An exact reproduction of all entries is required.

[Stored data]

Content starts

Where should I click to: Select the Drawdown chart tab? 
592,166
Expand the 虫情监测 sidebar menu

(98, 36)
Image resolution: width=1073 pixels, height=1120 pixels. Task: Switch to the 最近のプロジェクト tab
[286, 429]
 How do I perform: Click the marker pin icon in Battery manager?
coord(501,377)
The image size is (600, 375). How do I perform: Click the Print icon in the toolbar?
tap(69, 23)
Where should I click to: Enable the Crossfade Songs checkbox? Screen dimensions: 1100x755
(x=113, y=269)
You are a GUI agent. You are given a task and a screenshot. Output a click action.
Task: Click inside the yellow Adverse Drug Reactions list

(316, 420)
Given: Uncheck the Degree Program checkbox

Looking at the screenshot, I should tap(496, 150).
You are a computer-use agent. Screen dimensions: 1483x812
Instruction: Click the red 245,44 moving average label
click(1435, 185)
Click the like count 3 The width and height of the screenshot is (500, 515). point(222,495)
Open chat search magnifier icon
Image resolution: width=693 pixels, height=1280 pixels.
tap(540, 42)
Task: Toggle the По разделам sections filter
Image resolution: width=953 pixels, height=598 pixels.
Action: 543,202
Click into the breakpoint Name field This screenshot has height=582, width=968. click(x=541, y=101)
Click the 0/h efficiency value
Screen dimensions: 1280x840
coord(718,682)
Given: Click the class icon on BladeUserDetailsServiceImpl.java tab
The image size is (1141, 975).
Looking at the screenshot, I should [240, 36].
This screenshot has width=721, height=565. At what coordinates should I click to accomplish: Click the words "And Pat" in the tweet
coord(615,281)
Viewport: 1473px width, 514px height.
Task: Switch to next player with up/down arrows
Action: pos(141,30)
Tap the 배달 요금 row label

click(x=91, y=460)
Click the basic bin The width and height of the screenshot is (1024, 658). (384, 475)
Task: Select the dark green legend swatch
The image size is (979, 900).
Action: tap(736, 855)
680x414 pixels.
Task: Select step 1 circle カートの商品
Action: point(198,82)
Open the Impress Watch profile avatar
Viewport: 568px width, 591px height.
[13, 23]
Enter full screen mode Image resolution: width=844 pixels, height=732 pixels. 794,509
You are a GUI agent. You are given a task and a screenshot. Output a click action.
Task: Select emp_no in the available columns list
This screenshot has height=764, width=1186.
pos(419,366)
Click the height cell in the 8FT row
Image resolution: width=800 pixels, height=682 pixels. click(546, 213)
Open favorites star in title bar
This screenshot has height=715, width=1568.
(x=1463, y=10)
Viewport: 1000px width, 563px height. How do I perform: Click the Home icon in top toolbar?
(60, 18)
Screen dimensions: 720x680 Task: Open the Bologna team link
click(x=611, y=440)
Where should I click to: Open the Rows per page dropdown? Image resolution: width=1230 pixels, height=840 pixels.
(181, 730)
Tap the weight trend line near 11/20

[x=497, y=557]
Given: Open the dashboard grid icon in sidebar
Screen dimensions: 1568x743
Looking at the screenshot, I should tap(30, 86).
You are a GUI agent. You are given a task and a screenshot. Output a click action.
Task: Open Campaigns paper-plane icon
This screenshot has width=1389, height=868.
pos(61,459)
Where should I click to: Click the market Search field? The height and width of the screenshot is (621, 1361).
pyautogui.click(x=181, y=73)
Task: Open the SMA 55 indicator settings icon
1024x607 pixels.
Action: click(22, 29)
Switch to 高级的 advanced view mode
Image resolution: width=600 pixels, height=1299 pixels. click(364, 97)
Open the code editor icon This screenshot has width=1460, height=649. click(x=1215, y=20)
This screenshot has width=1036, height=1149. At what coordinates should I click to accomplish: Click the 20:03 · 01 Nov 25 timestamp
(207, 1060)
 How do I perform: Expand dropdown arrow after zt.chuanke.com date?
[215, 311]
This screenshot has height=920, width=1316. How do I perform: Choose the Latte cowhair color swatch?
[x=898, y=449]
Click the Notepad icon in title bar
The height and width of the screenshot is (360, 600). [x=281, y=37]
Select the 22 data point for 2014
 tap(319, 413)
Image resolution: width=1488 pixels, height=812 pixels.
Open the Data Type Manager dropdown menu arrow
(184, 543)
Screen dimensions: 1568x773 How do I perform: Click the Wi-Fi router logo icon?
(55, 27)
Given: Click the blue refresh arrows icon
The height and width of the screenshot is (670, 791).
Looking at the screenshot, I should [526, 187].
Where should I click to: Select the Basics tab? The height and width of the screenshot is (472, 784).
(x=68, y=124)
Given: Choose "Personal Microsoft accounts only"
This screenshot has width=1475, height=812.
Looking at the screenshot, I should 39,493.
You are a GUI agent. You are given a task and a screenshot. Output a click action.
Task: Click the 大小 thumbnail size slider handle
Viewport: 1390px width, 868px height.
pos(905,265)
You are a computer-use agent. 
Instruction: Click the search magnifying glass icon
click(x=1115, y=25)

Content ends

- REPLY TO THE EXERCISE -
Where should I click to: Select the Drawdown chart tab? 
592,166
Expand the 虫情监测 sidebar menu

(98, 36)
Image resolution: width=1073 pixels, height=1120 pixels. Task: Switch to the 最近のプロジェクト tab
[286, 429]
 How do I perform: Click the marker pin icon in Battery manager?
coord(501,377)
The image size is (600, 375). How do I perform: Click the Print icon in the toolbar?
tap(69, 23)
Where should I click to: Enable the Crossfade Songs checkbox? Screen dimensions: 1100x755
(x=113, y=269)
You are a GUI agent. You are given a task and a screenshot. Output a click action.
Task: Click inside the yellow Adverse Drug Reactions list

(316, 420)
Given: Uncheck the Degree Program checkbox

Looking at the screenshot, I should tap(496, 150).
You are a computer-use agent. Screen dimensions: 1483x812
Instruction: Click the red 245,44 moving average label
click(1435, 185)
Click the like count 3 The width and height of the screenshot is (500, 515). point(222,495)
Open chat search magnifier icon
Image resolution: width=693 pixels, height=1280 pixels.
tap(540, 42)
Task: Toggle the По разделам sections filter
Image resolution: width=953 pixels, height=598 pixels.
Action: 543,202
Click into the breakpoint Name field This screenshot has height=582, width=968. click(x=541, y=101)
Click the 0/h efficiency value
Screen dimensions: 1280x840
coord(718,682)
Given: Click the class icon on BladeUserDetailsServiceImpl.java tab
The image size is (1141, 975).
Looking at the screenshot, I should [240, 36].
This screenshot has width=721, height=565. At what coordinates should I click to accomplish: Click the words "And Pat" in the tweet
coord(615,281)
Viewport: 1473px width, 514px height.
Task: Switch to next player with up/down arrows
Action: pos(141,30)
Tap the 배달 요금 row label

click(x=91, y=460)
Click the basic bin The width and height of the screenshot is (1024, 658). (384, 475)
Task: Select the dark green legend swatch
The image size is (979, 900).
Action: tap(736, 855)
680x414 pixels.
Task: Select step 1 circle カートの商品
Action: point(198,82)
Open the Impress Watch profile avatar
Viewport: 568px width, 591px height.
[13, 23]
Enter full screen mode Image resolution: width=844 pixels, height=732 pixels. 794,509
You are a GUI agent. You are given a task and a screenshot. Output a click action.
Task: Select emp_no in the available columns list
This screenshot has height=764, width=1186.
pos(419,366)
Click the height cell in the 8FT row
Image resolution: width=800 pixels, height=682 pixels. click(546, 213)
Open favorites star in title bar
This screenshot has height=715, width=1568.
(x=1463, y=10)
Viewport: 1000px width, 563px height. How do I perform: Click the Home icon in top toolbar?
(60, 18)
Screen dimensions: 720x680 Task: Open the Bologna team link
click(x=611, y=440)
Where should I click to: Open the Rows per page dropdown? Image resolution: width=1230 pixels, height=840 pixels.
(181, 730)
Tap the weight trend line near 11/20

[x=497, y=557]
Given: Open the dashboard grid icon in sidebar
Screen dimensions: 1568x743
Looking at the screenshot, I should tap(30, 86).
You are a GUI agent. You are given a task and a screenshot. Output a click action.
Task: Open Campaigns paper-plane icon
This screenshot has width=1389, height=868.
pos(61,459)
Where should I click to: Click the market Search field? The height and width of the screenshot is (621, 1361).
pyautogui.click(x=181, y=73)
Task: Open the SMA 55 indicator settings icon
1024x607 pixels.
Action: click(22, 29)
Switch to 高级的 advanced view mode
Image resolution: width=600 pixels, height=1299 pixels. click(364, 97)
Open the code editor icon This screenshot has width=1460, height=649. click(x=1215, y=20)
This screenshot has width=1036, height=1149. At what coordinates should I click to accomplish: Click the 20:03 · 01 Nov 25 timestamp
(207, 1060)
 How do I perform: Expand dropdown arrow after zt.chuanke.com date?
[215, 311]
This screenshot has height=920, width=1316. How do I perform: Choose the Latte cowhair color swatch?
[x=898, y=449]
Click the Notepad icon in title bar
The height and width of the screenshot is (360, 600). [x=281, y=37]
Select the 22 data point for 2014
 tap(319, 413)
Image resolution: width=1488 pixels, height=812 pixels.
Open the Data Type Manager dropdown menu arrow
(184, 543)
Screen dimensions: 1568x773 How do I perform: Click the Wi-Fi router logo icon?
(55, 27)
Given: Click the blue refresh arrows icon
The height and width of the screenshot is (670, 791).
Looking at the screenshot, I should [526, 187].
Where should I click to: Select the Basics tab? The height and width of the screenshot is (472, 784).
(x=68, y=124)
Given: Choose "Personal Microsoft accounts only"
This screenshot has width=1475, height=812.
Looking at the screenshot, I should 39,493.
You are a GUI agent. You are given a task and a screenshot. Output a click action.
Task: Click the 大小 thumbnail size slider handle
Viewport: 1390px width, 868px height.
pos(905,265)
You are a computer-use agent. 
Instruction: Click the search magnifying glass icon
click(x=1115, y=25)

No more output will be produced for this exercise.